I would have transcribed the Coleman take on this, but I haven’t it on hand. I believe he played it high, in the key of D Major and stretching to the third octave d’…
I have a tapeofatape of Coleman’s recording and it is in D with a 3rd position shift in the B part.
He stopped after only 24 bars, I think because the 3 part Mrs. Kenny’s used up the clock. It’s played in a lovely less-is-more style, an approach not always associated with Coleman.
“Rosin the Bow” ~ a take in A
T: Rosin the Bow
A2 B2 A2 | c3 B A2 | f6 | a4 f2 | e2 c2 A2 | A3 B c2 | F6 | F4 E2 |
A3 G A2 | c2 B2 A2 | f6 | a4 gf | e2 c2 A2 | B2 A2 G2 | A6- | A4 ||
e2 c2 e2 | e3 f g2 | a6 | a4 gf | e3 c A2 | A2 B2 c2 | F6- | F4 E2 |
A2 G2 A2 | c3 B A2 | f6 | a4 gf | e2 c2 A2 | B3 A G2 | A6- | A4 |]
ceolachan, you sure meant M:3/4, not 1/4 above.

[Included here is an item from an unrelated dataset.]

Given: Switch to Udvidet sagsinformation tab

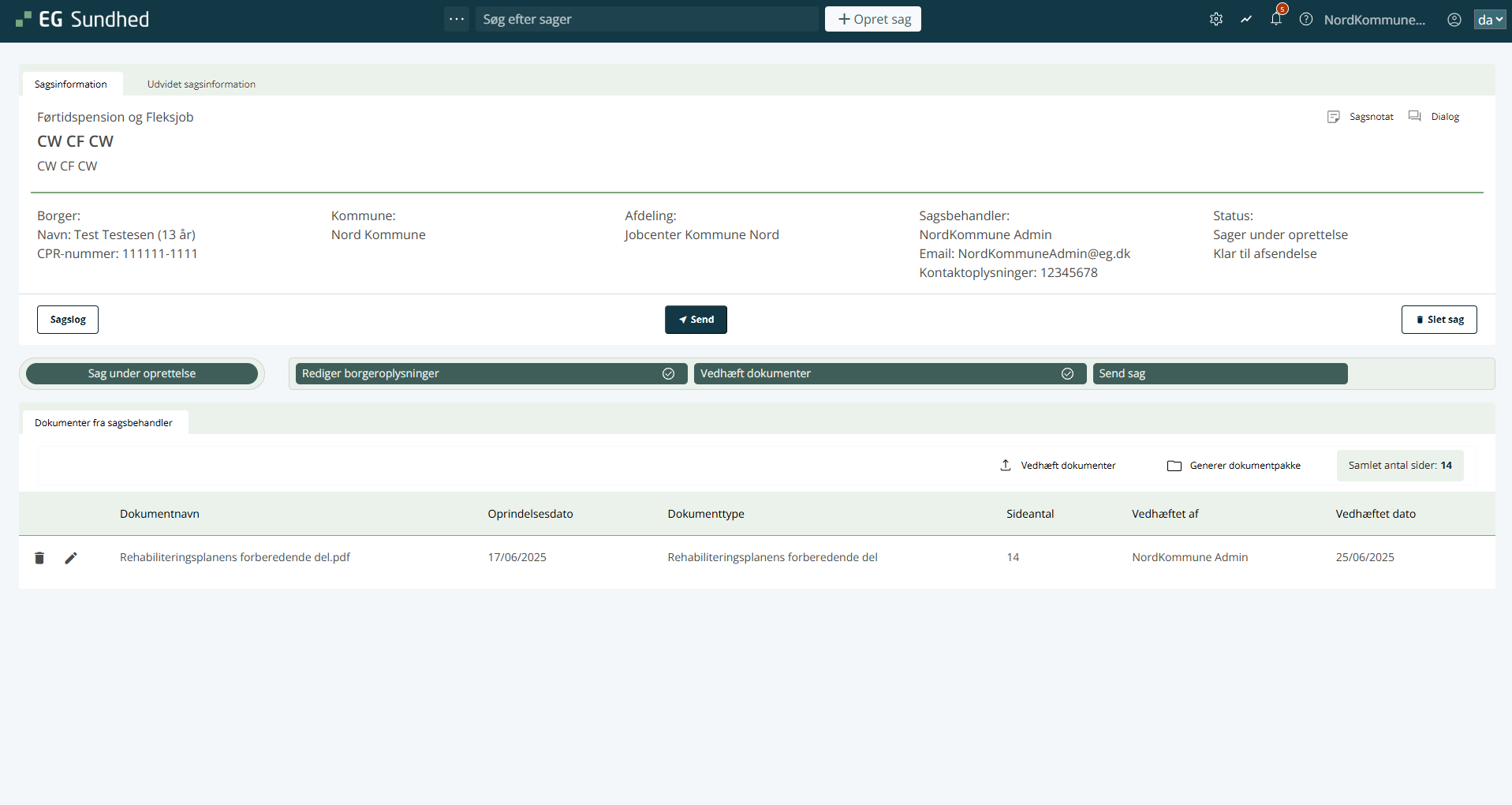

Ok, this is my take, learned, IIRC, from John McCusker. In the key of Eb it sits beautifully on the fiddle, gentle and mellow. Or perhaps John had his fiddle tuned up half a step and my learning it in Eb instead of D was a lucky accident.
T:Rosin the Beau (sic, but why not go all the way and make it "Roisín the Beau"?)
B>cB|B/c/ d2|de2|e>d c/B/|\
B>cB|B/c/ d2|de2|e>d c/B/|\
Correction to 2nd part (2nd ending):
M: 3/4 not 1/4 :-/
Jürgen, I’m still in a strange head space with this persistent lung hassle, too much lost sleep, more along the lines of 3/4… But I am better, cough, cough… ;-)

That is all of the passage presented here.